After six hours and some 200 slides, analysts emerged slightly dizzy from GE Capital’s ”deep dive” into its finances, but still doubting the finance arm of General Electric (NYSE: GE) could deliver even on its worst-case scenario.
Headlines out of the analyst conference focused on how the company backed off its December projection of $5 billion in profits in 2009, with Nicole Parent of Credit Suisse Group commenting that it was still unclear whether GE could “earn its way through elevated losses” on its portfolio.
In a new report released this morning, CreditSights took issue with GE Capital’s use of tangible common equity to tangible asset ratio.
In our view, GECC cherry picked the capital ratio where it looked best, but senior creditors should account for all junior levels in the capital structure when assessing loss absorption cushion.
CreditSights deemed GE Capital’s stress-tested Tier 1 capital ratio of 7.10 percent “inadequate” and said it should stand at more than 10 percent to weather the current deep economic recession.
Two weeks ago, GE saw its long-term ratings cut to “AA+” by Standard & Poor’s. The company slashed its dividend to shareholders for the first time in 71 years.
epeon
The problem with financials is that every decade or so they take a huge bath. This is one of the reasons why financials should not be considered "blue chips" in my opinion.
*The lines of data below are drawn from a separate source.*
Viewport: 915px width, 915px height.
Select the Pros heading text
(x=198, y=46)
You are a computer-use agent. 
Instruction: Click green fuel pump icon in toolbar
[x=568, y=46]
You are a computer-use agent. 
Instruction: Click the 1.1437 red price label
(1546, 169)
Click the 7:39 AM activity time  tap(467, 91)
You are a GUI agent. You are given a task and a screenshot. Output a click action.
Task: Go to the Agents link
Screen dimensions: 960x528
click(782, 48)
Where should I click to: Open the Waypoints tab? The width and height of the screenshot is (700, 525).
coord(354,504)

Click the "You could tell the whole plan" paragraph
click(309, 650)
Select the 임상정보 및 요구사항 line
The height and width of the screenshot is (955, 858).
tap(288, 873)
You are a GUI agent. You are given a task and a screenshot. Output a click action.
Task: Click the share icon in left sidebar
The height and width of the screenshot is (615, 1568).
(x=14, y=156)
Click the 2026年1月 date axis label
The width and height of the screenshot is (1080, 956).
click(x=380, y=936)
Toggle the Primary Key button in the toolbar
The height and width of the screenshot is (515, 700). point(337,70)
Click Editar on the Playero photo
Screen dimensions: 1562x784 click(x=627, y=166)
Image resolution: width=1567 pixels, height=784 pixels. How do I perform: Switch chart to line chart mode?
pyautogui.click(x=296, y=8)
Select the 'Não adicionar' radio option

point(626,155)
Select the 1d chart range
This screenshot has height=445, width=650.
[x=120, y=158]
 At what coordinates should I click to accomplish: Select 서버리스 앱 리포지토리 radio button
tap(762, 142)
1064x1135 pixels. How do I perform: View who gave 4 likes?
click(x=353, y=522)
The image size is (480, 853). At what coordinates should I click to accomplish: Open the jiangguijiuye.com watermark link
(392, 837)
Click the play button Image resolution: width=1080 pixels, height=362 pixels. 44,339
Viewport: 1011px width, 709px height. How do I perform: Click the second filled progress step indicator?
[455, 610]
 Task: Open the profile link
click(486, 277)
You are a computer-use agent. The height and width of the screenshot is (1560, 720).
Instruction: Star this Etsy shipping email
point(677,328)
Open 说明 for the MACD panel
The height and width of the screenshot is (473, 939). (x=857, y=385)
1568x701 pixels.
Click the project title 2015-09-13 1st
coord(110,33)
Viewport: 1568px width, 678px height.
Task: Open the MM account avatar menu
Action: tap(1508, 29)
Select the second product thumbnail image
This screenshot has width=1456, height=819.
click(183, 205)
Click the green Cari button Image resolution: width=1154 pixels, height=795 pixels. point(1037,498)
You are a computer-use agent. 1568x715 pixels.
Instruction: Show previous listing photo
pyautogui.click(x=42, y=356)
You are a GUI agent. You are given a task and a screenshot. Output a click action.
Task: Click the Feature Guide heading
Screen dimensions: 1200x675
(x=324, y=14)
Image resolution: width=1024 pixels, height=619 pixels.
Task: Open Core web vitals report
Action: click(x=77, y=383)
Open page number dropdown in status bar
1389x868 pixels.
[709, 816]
GE is a financial company grafted onto an industrial concern.
GE's industrial business is a good one. However, it too will be affected by the global downturn. However, many of GE's products are the best in the world. GE power generation turbines and jet engines are the best. Note, I did not say among the best. They are the best and they get a well deserved premium price for them. Unfortunately, the same cannot be said for their financials. And, unfortunately, the financial people are running the company.